In this room Gaba responds to the West’s fascination with African belief systems and the tendency of Western museums to collect and exhibit objects created for ritual purposes while frequently ignoring contemporary art from Africa. Symbols of Christianity, Buddhism, Judaism, Islam, Hinduism and traditional African faiths are arranged on the shelves of a cross-shaped wooden structure. In amongst a statue of Buddha, a Jewish prayer shawl, wooden crosses and depictions of Ganesha there are ordinary objects like a padlock, plastic doll, diamante brooch and rear-view mirror. Through this arrangement Gaba seeks to challenge hierarchies between the world’s religions and show that even everyday items can have spiritual significance.

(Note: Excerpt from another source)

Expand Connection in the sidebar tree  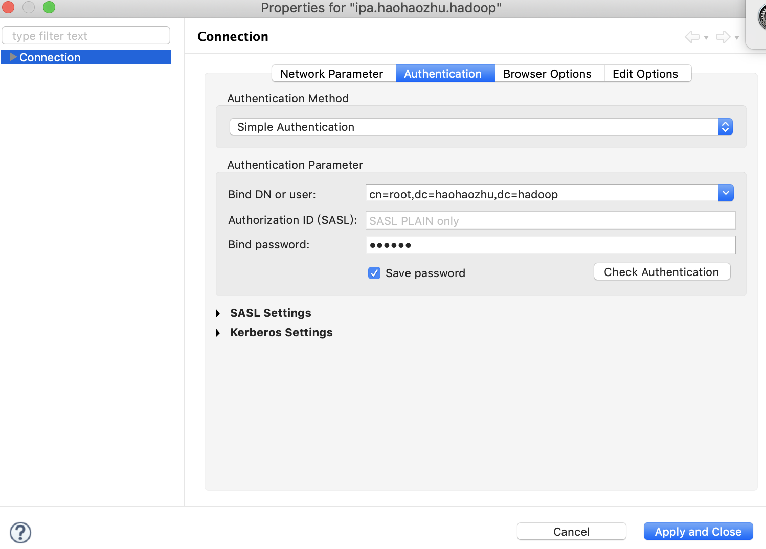(x=13, y=57)
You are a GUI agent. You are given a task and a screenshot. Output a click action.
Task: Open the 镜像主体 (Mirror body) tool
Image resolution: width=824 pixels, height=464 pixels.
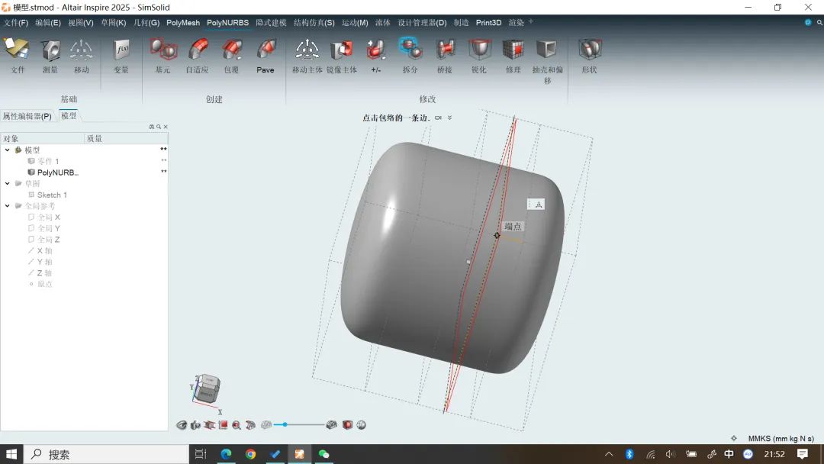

Christianity reached Beninin the seventeenth century. Today it is estimated that almost half the Beninese population consider themselves to be Christian, although most also practice animism. The coexistence of many faiths and the reality of syncreticism in Beninare clearly referenced in this installation with the arrangement of the objects emphasising the similarities between people rather than the differences. A narrow approach to religion is further destabilised by the occasional presence of a tarot card reader at the centre of the cross-shaped structure. Although most often associated with Christianity, the cross is a sacred symbol that dates back to the earliest stages of human development.

Art has long played an important role in the teaching and propagation of religion. Less frequently discussed is the relationship between religion and business. The arrangement of the objects in the Art and Religion Room deliberately recalls that of a market stall.

A tarot card reader will be present from 14.00–18.00 on 11 July, 25 July, 8 August, 22 August and 12 September 2013. Free readings will last 15 minutes each on a first-come first-served basis.